### GIVEN RECORDS
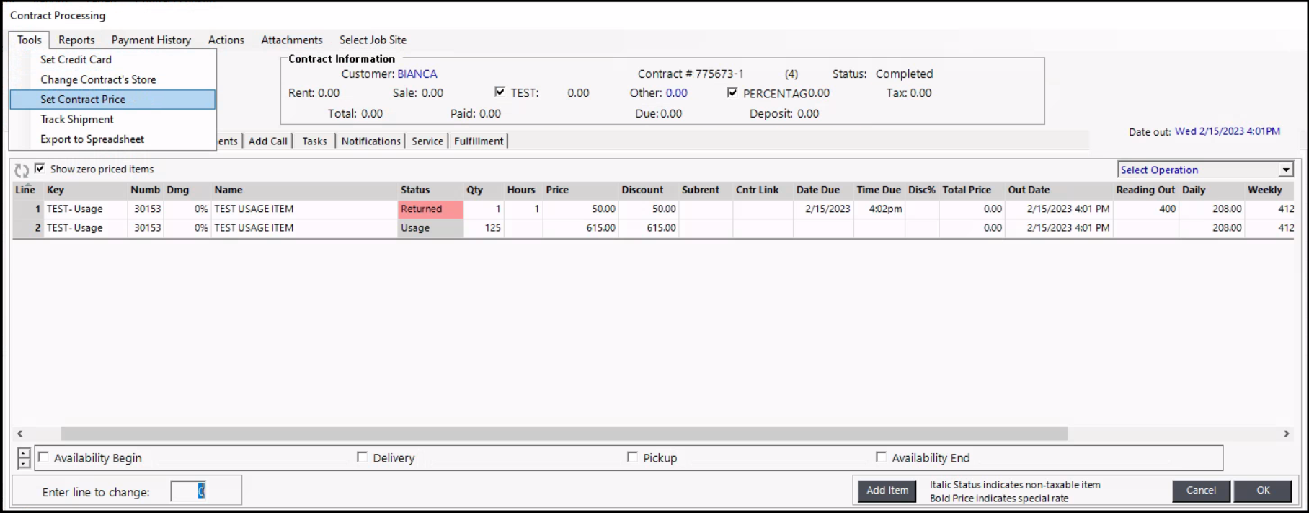Image resolution: width=1309 pixels, height=513 pixels.
Task: Click the Cancel button
Action: pos(1201,491)
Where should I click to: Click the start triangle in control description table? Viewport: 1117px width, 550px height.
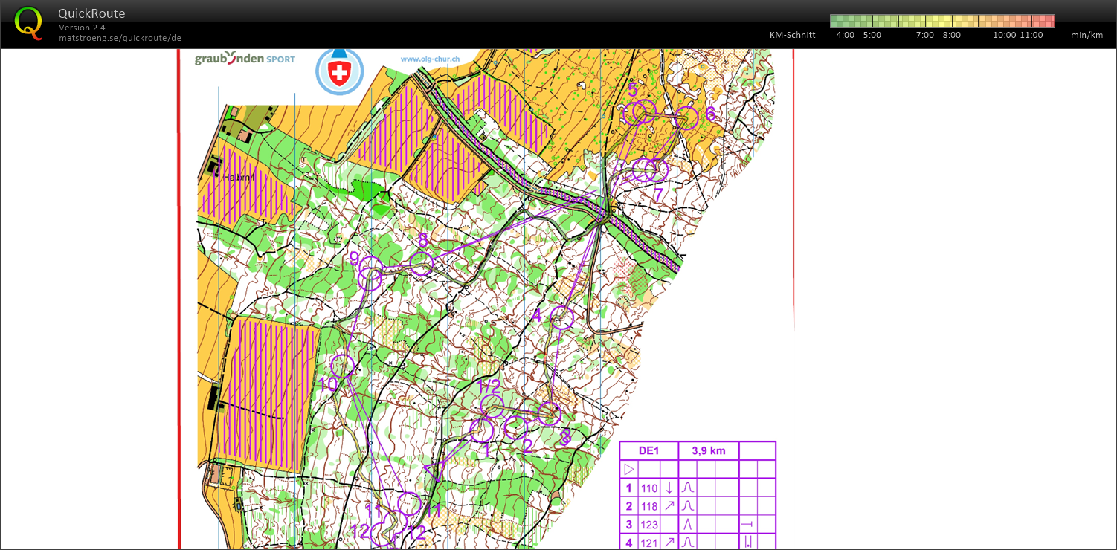628,470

### AIM OF THE TASK
Each line from the one that contains "Where should I" to the end of the listing must be quoted exactly; no other line and no picture belongs in the copy.

### COMPLETED TASK
Where should I click to: Click the start triangle in control description table? Viewport: 1117px width, 550px height.
628,470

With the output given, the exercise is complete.